▶ [About this task]: Wherever "button" appears in the records below, copy the line that holds it.

Dataset excerpts section start

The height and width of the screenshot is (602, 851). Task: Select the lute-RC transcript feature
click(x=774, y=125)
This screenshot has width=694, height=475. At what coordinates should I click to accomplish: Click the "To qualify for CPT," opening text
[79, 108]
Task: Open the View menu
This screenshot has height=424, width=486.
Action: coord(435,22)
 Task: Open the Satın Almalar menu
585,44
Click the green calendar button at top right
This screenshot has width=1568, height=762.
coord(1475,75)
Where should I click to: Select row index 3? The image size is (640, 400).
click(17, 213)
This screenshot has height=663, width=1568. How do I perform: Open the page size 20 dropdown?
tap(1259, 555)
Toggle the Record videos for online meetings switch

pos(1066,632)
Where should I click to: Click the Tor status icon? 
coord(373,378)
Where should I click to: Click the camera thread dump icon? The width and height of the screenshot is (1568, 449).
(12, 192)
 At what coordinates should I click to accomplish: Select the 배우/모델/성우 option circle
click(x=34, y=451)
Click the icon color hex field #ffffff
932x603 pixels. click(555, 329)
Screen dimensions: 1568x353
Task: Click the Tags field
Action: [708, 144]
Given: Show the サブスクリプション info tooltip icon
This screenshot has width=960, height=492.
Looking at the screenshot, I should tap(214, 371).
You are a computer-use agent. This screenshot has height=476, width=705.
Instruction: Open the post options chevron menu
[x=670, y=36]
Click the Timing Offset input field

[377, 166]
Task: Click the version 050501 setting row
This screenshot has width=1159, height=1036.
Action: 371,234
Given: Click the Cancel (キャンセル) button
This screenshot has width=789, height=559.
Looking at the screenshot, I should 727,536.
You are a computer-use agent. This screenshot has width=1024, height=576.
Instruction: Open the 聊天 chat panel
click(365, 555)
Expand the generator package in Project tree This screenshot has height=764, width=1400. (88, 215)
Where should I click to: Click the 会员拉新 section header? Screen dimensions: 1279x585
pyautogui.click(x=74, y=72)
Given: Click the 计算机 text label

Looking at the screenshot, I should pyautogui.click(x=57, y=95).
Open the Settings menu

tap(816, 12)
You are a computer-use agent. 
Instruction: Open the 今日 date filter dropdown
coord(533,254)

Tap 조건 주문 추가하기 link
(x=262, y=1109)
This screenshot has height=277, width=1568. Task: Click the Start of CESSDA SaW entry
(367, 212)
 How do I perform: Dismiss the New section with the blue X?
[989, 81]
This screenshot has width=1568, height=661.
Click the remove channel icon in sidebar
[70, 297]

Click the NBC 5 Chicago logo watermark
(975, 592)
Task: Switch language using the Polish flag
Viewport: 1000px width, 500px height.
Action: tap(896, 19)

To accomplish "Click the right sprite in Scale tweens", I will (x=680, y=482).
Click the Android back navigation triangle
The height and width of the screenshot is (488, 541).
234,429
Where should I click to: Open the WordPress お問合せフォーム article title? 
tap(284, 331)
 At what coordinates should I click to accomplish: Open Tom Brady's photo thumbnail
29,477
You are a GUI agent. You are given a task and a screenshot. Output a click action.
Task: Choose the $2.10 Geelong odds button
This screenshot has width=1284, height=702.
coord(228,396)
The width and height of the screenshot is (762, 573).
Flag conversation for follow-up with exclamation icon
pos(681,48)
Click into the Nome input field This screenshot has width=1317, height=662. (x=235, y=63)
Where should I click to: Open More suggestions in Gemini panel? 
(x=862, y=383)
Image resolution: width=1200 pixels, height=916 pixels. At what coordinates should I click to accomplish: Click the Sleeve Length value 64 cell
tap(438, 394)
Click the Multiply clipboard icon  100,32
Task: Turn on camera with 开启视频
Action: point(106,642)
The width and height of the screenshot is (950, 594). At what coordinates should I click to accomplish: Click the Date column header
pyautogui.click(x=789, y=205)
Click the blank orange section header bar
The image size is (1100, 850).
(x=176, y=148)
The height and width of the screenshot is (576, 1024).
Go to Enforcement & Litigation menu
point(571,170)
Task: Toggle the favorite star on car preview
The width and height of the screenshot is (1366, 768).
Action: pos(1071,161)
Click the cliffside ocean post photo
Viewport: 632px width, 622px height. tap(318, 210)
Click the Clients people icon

Dataset excerpts section end

▶ [Task output]:
Click the green calendar button at top right
Given: Click the Cancel (キャンセル) button
Task: Choose the $2.10 Geelong odds button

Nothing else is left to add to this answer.